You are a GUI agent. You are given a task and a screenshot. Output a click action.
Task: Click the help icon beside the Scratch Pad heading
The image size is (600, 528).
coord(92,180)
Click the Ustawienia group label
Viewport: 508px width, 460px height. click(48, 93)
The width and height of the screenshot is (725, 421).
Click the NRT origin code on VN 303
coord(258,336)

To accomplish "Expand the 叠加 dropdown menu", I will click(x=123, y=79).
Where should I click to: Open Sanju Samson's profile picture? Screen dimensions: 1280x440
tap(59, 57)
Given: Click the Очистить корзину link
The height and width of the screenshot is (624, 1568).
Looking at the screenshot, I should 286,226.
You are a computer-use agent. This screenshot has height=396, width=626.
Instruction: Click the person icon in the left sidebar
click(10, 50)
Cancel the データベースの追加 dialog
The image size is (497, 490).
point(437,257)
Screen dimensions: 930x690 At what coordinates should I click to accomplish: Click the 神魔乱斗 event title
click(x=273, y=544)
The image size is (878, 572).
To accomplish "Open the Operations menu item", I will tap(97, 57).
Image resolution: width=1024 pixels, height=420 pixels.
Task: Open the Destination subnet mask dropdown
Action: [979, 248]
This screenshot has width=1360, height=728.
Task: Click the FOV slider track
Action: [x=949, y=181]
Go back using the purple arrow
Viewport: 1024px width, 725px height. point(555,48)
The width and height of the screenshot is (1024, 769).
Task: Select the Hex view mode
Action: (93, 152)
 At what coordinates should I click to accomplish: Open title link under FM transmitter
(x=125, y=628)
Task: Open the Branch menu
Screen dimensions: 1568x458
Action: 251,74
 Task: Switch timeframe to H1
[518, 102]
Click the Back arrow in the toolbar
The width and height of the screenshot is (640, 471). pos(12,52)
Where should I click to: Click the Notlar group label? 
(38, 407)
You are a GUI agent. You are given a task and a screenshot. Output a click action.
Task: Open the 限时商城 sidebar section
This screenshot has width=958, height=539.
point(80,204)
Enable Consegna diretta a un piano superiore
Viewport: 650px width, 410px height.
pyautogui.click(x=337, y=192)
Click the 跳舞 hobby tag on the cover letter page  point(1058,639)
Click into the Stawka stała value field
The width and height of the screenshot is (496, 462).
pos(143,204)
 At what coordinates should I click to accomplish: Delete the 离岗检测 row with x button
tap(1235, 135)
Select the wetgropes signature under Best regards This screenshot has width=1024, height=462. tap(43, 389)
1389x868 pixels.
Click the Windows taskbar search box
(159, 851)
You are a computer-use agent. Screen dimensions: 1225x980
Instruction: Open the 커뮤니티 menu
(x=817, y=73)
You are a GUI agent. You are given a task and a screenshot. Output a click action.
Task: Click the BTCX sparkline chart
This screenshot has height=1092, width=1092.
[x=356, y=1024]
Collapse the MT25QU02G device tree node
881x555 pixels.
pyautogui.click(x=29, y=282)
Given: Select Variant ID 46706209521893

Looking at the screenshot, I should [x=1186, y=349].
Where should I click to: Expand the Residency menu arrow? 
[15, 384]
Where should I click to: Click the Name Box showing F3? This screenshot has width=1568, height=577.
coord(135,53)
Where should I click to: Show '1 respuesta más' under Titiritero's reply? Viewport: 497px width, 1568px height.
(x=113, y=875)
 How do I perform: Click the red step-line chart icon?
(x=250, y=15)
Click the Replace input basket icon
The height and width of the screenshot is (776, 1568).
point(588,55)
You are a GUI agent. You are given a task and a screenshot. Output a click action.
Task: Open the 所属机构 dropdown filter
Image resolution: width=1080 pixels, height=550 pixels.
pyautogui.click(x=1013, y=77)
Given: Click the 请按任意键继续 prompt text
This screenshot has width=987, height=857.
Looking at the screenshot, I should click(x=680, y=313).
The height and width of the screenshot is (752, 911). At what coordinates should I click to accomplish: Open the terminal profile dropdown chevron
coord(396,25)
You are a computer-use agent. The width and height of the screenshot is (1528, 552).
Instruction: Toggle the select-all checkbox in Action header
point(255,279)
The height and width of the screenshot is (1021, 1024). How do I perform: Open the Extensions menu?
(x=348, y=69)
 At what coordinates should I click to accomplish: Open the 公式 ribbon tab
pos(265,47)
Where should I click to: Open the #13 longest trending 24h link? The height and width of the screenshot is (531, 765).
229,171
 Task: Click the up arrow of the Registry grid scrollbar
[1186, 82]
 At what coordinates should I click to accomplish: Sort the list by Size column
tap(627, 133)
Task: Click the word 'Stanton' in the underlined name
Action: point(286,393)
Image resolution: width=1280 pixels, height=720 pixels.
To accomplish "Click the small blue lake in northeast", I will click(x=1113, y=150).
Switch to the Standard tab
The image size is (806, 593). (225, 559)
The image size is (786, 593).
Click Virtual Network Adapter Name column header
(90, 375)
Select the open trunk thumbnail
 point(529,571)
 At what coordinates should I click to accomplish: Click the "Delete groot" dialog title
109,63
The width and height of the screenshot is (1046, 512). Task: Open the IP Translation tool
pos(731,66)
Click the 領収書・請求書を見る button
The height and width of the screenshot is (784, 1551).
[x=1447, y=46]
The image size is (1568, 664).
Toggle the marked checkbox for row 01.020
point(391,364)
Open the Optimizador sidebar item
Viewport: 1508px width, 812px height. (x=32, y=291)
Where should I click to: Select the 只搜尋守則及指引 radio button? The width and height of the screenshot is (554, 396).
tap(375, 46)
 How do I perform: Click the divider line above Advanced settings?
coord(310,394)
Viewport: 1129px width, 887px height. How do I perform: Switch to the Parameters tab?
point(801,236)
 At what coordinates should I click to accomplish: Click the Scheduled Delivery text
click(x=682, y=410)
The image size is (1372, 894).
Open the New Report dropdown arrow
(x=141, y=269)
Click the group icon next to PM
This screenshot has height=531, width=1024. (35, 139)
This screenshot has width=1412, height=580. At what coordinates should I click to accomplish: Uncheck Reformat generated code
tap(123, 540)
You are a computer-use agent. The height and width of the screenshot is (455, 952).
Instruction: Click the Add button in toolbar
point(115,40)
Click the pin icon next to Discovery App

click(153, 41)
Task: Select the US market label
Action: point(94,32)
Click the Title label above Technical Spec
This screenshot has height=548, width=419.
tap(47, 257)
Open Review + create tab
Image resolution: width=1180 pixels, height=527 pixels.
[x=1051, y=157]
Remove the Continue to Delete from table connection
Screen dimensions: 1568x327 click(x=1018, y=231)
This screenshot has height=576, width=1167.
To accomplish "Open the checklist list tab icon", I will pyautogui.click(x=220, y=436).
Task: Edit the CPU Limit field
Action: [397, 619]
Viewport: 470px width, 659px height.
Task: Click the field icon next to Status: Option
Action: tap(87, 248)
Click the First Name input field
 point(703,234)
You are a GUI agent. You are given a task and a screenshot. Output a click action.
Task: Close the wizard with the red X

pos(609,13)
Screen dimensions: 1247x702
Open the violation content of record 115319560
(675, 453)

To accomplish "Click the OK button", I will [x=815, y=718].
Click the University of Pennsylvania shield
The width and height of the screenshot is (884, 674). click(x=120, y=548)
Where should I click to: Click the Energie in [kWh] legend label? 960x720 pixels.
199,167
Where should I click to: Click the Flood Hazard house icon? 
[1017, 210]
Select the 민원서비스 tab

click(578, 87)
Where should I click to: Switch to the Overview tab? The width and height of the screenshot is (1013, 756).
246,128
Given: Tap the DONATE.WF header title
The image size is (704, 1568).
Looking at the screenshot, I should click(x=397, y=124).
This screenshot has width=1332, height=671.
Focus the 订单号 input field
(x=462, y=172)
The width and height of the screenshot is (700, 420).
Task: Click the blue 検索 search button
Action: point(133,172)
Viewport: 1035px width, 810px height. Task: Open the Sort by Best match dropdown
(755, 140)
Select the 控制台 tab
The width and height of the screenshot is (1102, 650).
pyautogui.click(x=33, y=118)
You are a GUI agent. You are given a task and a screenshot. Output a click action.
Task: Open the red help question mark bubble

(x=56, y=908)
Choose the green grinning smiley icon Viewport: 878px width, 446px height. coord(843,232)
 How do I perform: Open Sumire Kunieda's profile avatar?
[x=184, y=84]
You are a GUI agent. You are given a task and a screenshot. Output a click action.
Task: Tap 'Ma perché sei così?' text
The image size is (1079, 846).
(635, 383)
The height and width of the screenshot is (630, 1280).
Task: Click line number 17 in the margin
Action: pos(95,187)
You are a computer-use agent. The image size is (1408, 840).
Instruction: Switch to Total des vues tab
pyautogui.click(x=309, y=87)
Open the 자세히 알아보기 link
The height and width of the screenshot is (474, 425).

◆ TASK OBJECTIVE
Beginning at the line with "This screenshot has width=1332, height=671." and ending at the line with "Task: Tap 'Ma perché sei così?' text", reproduce each line of the data above exactly, and add no other lines.

◆ THE ANSWER
This screenshot has width=1332, height=671.
Focus the 订单号 input field
(x=462, y=172)
The width and height of the screenshot is (700, 420).
Task: Click the blue 検索 search button
Action: point(133,172)
Viewport: 1035px width, 810px height. Task: Open the Sort by Best match dropdown
(755, 140)
Select the 控制台 tab
The width and height of the screenshot is (1102, 650).
pyautogui.click(x=33, y=118)
You are a GUI agent. You are given a task and a screenshot. Output a click action.
Task: Open the red help question mark bubble

(x=56, y=908)
Choose the green grinning smiley icon Viewport: 878px width, 446px height. coord(843,232)
 How do I perform: Open Sumire Kunieda's profile avatar?
[x=184, y=84]
You are a GUI agent. You are given a task and a screenshot. Output a click action.
Task: Tap 'Ma perché sei così?' text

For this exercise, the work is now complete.